The versions of the attack told here indicate that the last visitor who met with Ambassador Chris Stevens, who died in the assault on the consulate, departed at least 45 minutes earlier than U.S. officials in Washington have said. Witnesses here also suggest that the attack may have begun as many as 15 minutes earlier than officials in Washington have said.

Witnesses also said there was no indication that anyone in the U.S. diplomatic compound was aware before the assault that protests had broken out in neighboring Egypt over an inflammatory film about the Prophet Muhammad that was produced in the United States.

The differences in the timelines could mean that CIA officers stationed in a compound just 1.2 miles away may have waited as long as 40 minutes before setting out to assist the besieged consulate and might not have arrived there until more than an hour after the attack began.

At a minimum, the witness accounts suggest that after two months, the U.S. government still may not know the basic sequence of events and when key moments in the assault occurred.

On the evening of Sept. 11, Stevens met with the Turkish consul here, Ali Sait Akin, in what everyone agrees was his last official act.
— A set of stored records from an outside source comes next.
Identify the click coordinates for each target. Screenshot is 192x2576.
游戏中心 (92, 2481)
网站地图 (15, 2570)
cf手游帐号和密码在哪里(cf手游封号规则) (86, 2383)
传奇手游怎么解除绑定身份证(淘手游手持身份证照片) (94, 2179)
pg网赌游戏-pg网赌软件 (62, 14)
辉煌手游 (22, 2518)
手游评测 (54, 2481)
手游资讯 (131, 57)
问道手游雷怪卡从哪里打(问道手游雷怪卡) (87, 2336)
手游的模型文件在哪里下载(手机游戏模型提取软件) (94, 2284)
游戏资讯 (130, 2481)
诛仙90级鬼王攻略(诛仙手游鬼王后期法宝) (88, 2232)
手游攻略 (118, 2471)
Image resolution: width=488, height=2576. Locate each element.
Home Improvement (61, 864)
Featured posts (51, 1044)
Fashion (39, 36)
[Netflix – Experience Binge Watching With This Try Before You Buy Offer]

While State Department officials said Stevens escorted the Turkish consul out of the compound at 8:30 p.m., a guard at the compound and an official familiar with the meeting said Mr. Akin left at 7:45 p.m.

A security guard said he distinctly remembered the time of the meeting because about a half-hour before Mr. Akin was scheduled to meet with Stevens, the ambassador approached the guard, introduced himself and asked what security measures were needed to allow the Turkish consul to enter. Stevens told him Mr. Akin would arrive at 6:30 p.m. for an hour-long meeting.

As the guard and Stevens spoke, the protests in Cairo had been going on for nearly two hours. Stevens didn't mention the film to the guard, and no one from the compound warned the guard about possible protests throughout the night, the guard said.

Mr. Akin arrived on time and the men met for an hour, the guard said.

The guard made a note of the time of Mr. Akin's arrival and departure in a book in which the guards tracked all movements, he said.

State Department officials have said the attack started at 9:40 p.m., a time that the CIA timeline also sets as the approximate beginning. A Pentagon account of its response said the assault started at 9:42 p.m.

But two guards at the compound told McClatchy that the attack began earlier; one said at 9:25 p.m. and the other at 9:35.

Behind the compound, at a nearby restaurant, a Western diplomat who was having dinner heard a mortar round go off around 9:30 p.m.